In the records below, find the line containing "Given: Click the" and repeat it and every line after it exactly, without pictures.
---------- Raw data ----------
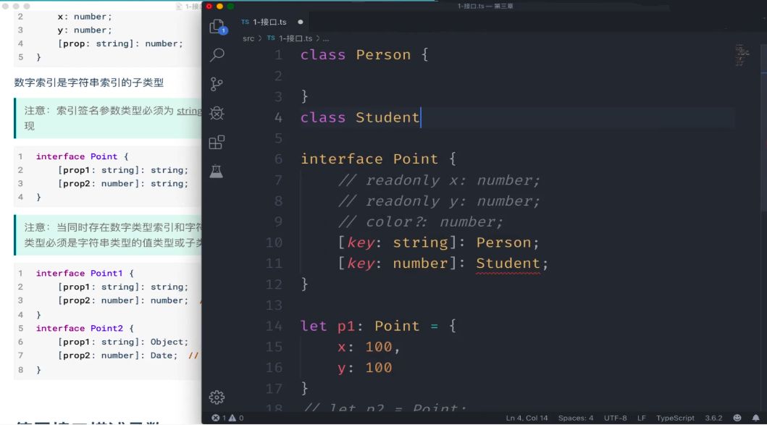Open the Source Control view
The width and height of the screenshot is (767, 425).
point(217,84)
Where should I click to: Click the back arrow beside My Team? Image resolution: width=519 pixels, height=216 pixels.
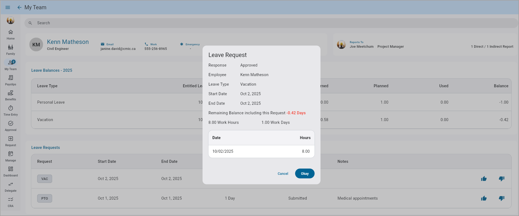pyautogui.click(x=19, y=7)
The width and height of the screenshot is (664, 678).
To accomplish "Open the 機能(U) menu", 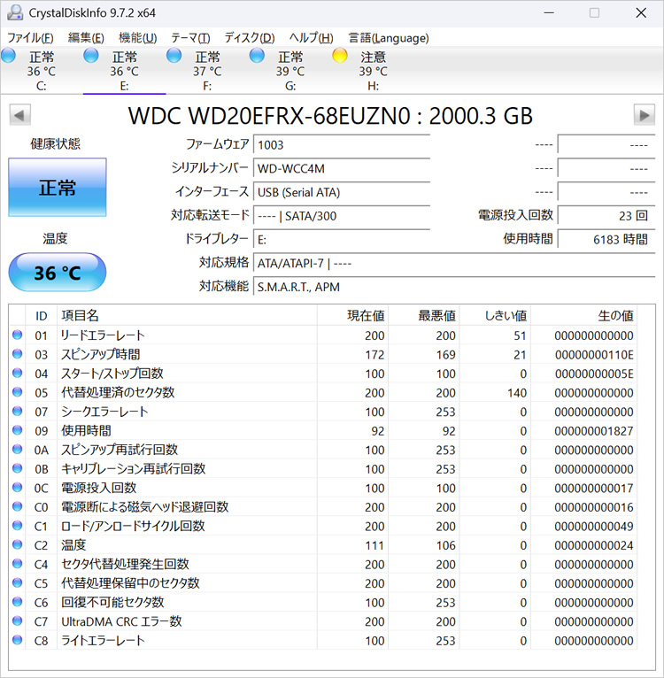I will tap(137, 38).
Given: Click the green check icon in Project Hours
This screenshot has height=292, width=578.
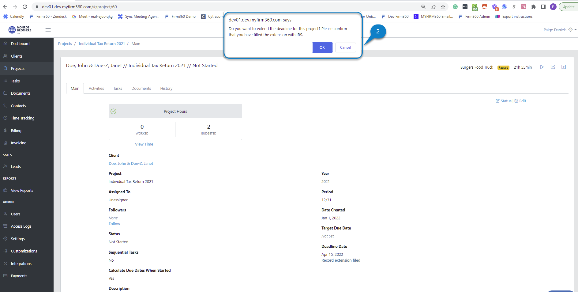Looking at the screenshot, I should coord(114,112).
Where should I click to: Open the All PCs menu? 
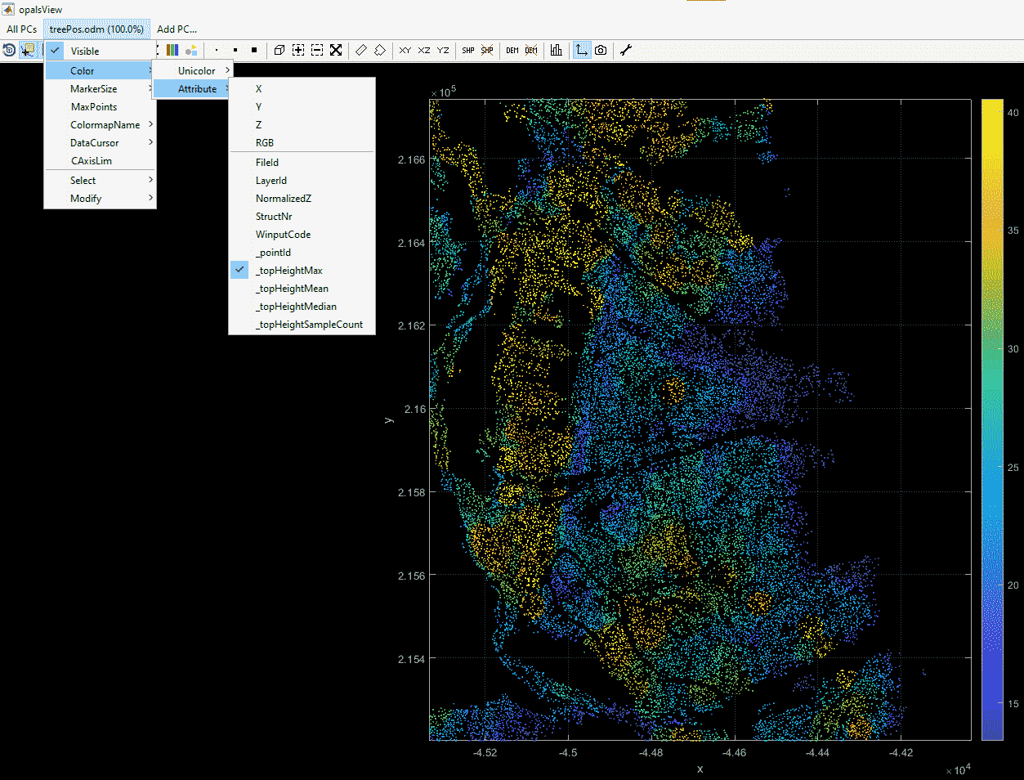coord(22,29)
----------
* [Worked solution]
Given: Click the green check icon in Project Hours
This screenshot has height=292, width=578.
Looking at the screenshot, I should coord(114,112).
Where should I click to: Open the All PCs menu? 
coord(22,29)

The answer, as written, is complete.